> [WHAT YOU NEED TO DO]: The records are set out below this line. Return exactly the lines from the one containing "This screenshot has" through the last, and exclude the pictures.

── SUPPLIED ENTRIES

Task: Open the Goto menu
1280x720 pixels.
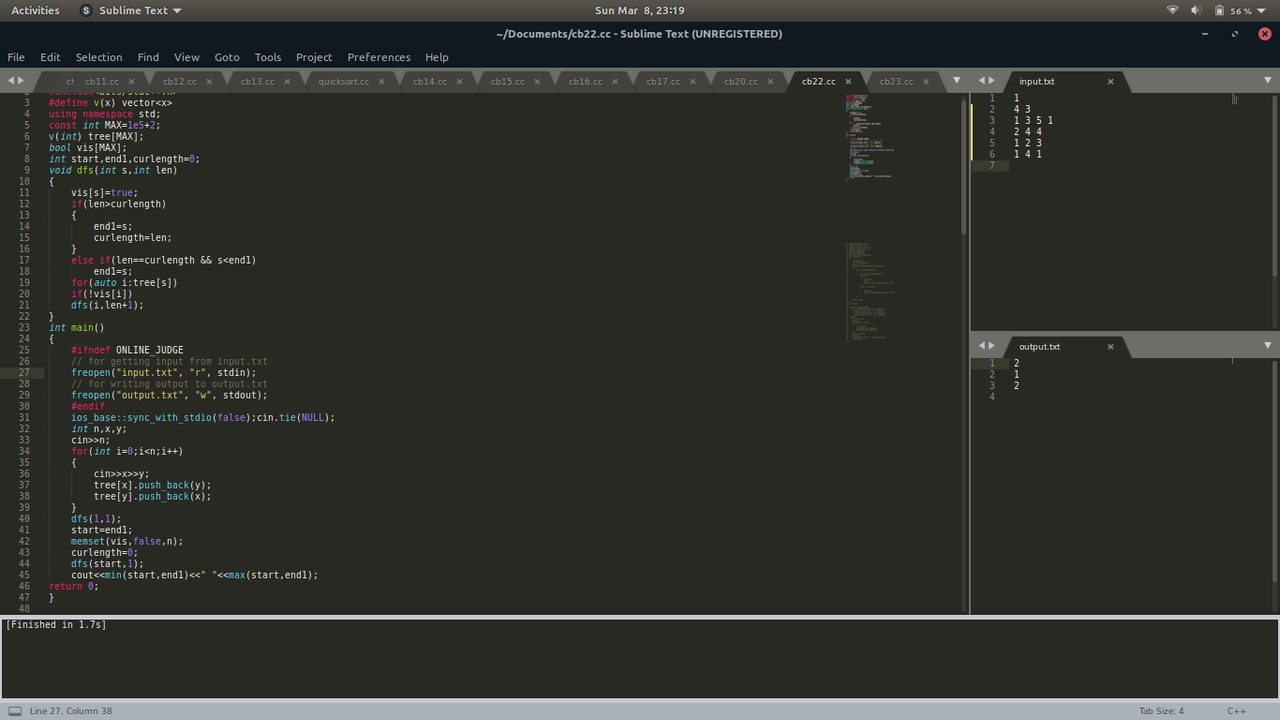Action: point(226,57)
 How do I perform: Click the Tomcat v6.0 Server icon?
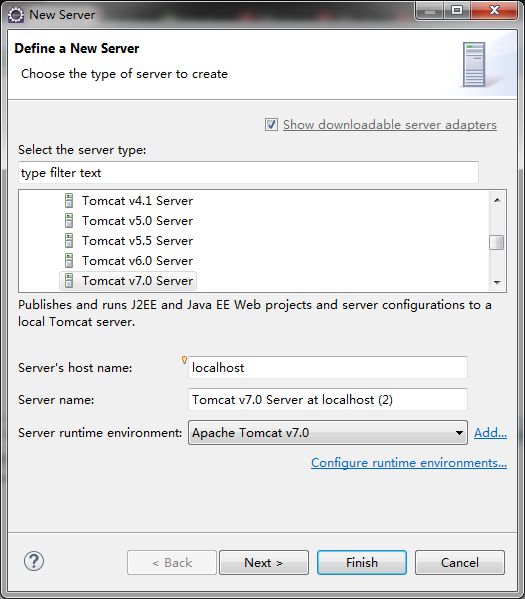tap(69, 261)
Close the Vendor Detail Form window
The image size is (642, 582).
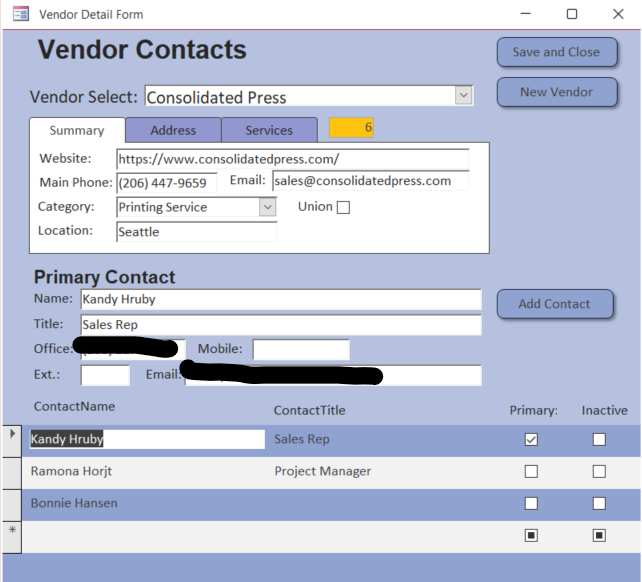[618, 14]
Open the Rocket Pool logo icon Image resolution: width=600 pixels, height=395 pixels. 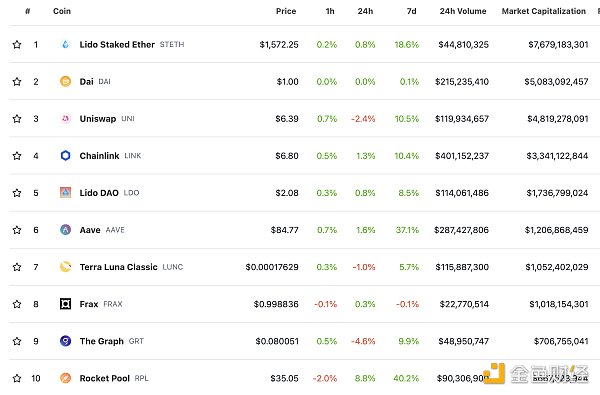coord(65,378)
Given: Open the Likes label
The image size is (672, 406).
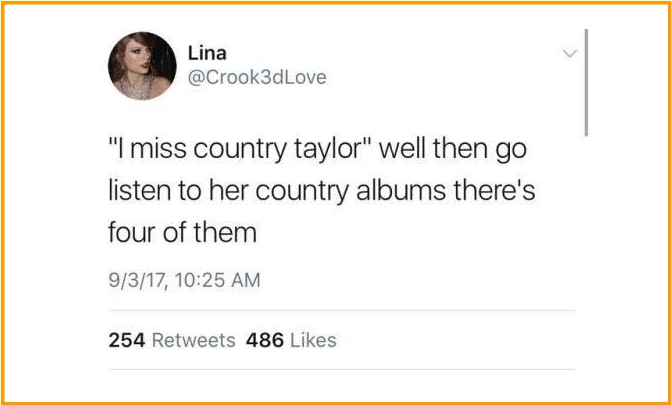Looking at the screenshot, I should [313, 340].
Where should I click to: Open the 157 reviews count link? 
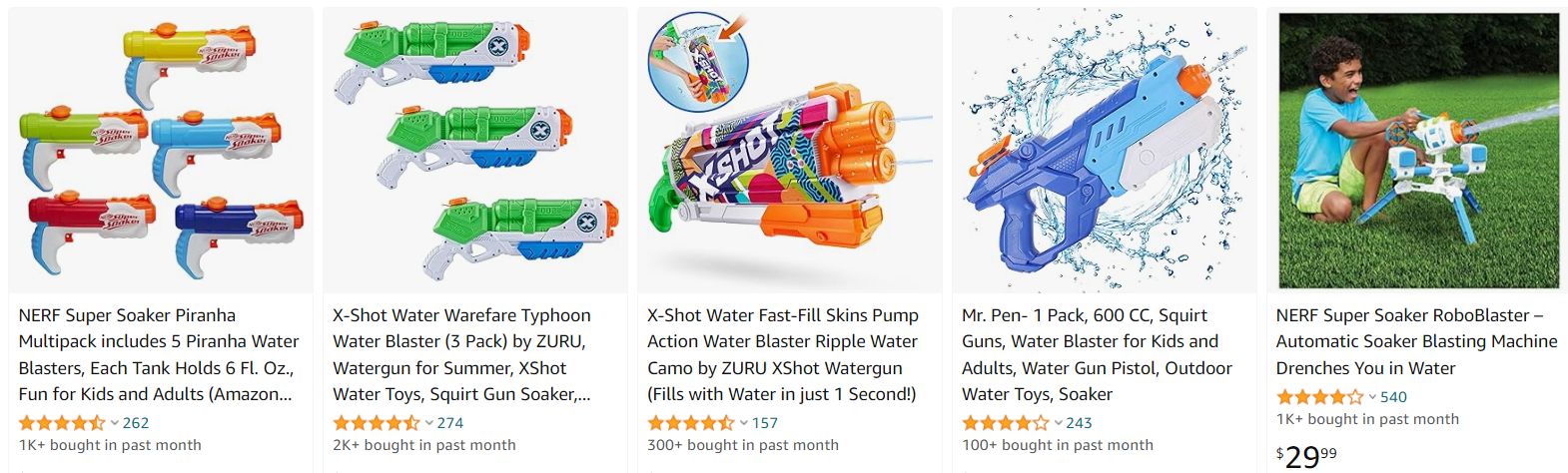click(765, 423)
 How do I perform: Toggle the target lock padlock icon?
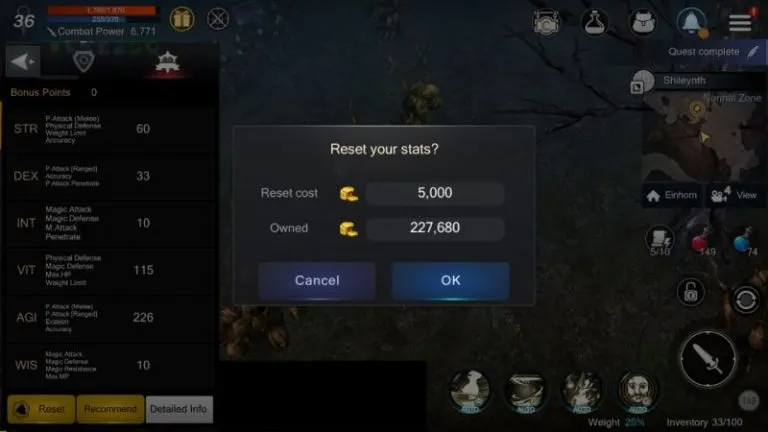point(691,292)
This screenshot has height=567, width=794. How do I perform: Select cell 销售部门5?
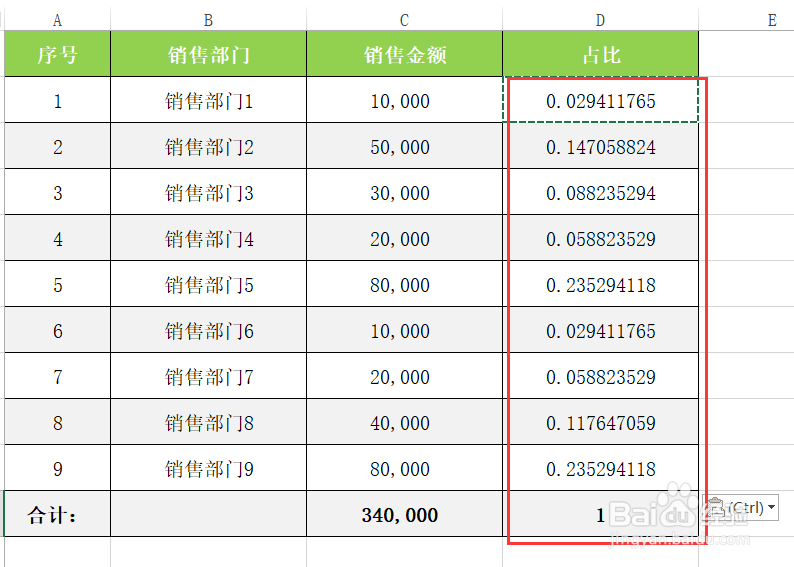pos(209,284)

────

> [YOUR SOLUTION]:
This screenshot has height=567, width=794. How do I perform: Select cell 销售部门5?
pos(209,284)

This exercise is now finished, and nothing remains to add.